The new censorship rules would allow blocking orders against sites whose "primary effect" is infringement — and we know from other lawsuits and proposed laws that this is content-speak for "a site with a lot of infringement," even if the infringement is a tiny fraction of the overall material available. For example, Viacom argued that the thousands of infringing videos on Youtube meant that it was a pirate site, even though the majority of the billions of videos on YouTube were uploaded by their creators.


Additionally, the rules allow rightsholders to expand blocking orders to services that "provide access" to blocked sites — a term that is so nebulously defined as to encompass all proxy servers, translation services, content distribution systems and VPNs. To make things worse, companies can get these broader blocking orders without having to go back to court.


Finally, the new rules allow rightsholders to force search engines to delist sites that have been blocked. That means that rightsholders will be able to go to court to block sites without anyone presenting evidence to counter their claims of infringement, and then the effect of this censorship will be rendered invisible by search-engine censorship, so ordinary Australians will have no way to know what has been blocked in these one-sided kangaroo courts.


The rules allow rightsholders to seek site censorship, search-engine censorship and censorship of services that "provide access" not just in cases of violation of Australian copyright, but any copyright. That means that a site that provides access to works that have entered the public domain in Australia (where copyright's term is the life of the author plus 70 years) but not in Mexico (where it's life plus 100 years) can be blocked in Australia — even if every work they offer is legal to access in Australia.
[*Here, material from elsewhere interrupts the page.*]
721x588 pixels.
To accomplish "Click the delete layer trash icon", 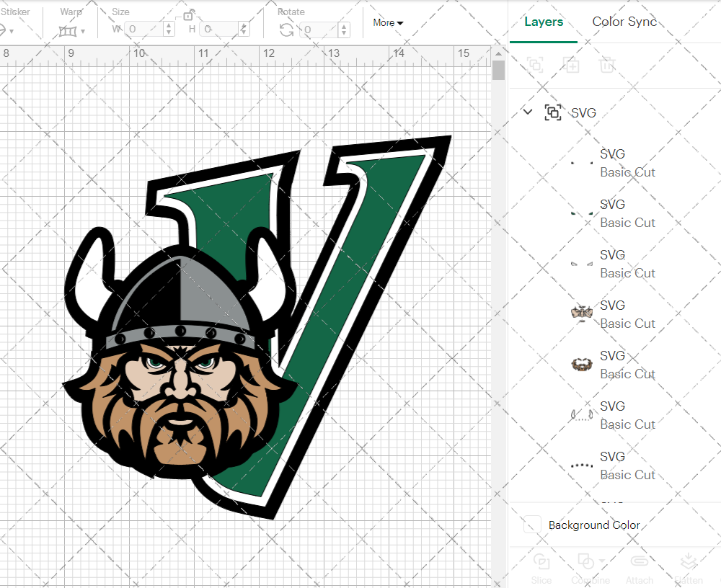I will pos(608,65).
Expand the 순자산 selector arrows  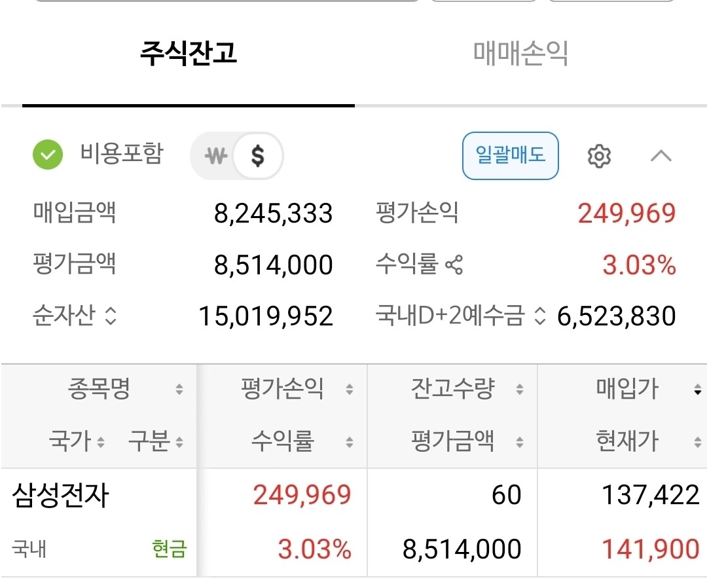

Australia is a prototype of how internet policy can go terribly, horribly wrong, and how the people who drive disastrous policies propose even worse ones when their catastrophes unfold.

Australians have come to rely on VPNs as the primary way to legitimately purchase and watch material that no one will sell them access to in Australia. By buying VPN service and subscriptions to overseas online services, Australians are able to correct the market failure caused by US and British companies' refusal to deal.

The entertainment companies know that a frontal assault on VPNs is a nonstarter in Australia, but they also hate this evasion of regional release windows. Three years from now, after the same people who defeated blocking orders with VPNs have shown that they can defeat search-engine censorship with VPNs, the same companies will be back for Australians' VPNs.

They don't even need to take all the VPNs: as the Chinese government censors have shown in their dealings with Apple, a well-provisioned national firewall can be made compatible with VPNs, simply by requiring VPNs to share their keys with national censors, allowing for surveillance of VPN users. VPNs that aren't surveillance-friendly are blocked at the national firewall.

In 2015, the entertainment companies convinced Australia to swallow a fly, and insisted that would be the end of it, no spiders required. Now they're asking the country to swallow just a little spider to eat the fly, and assuring us there will be no bird to follow. The bird will come, and then the cat, the dog and so on — we know how that one ends.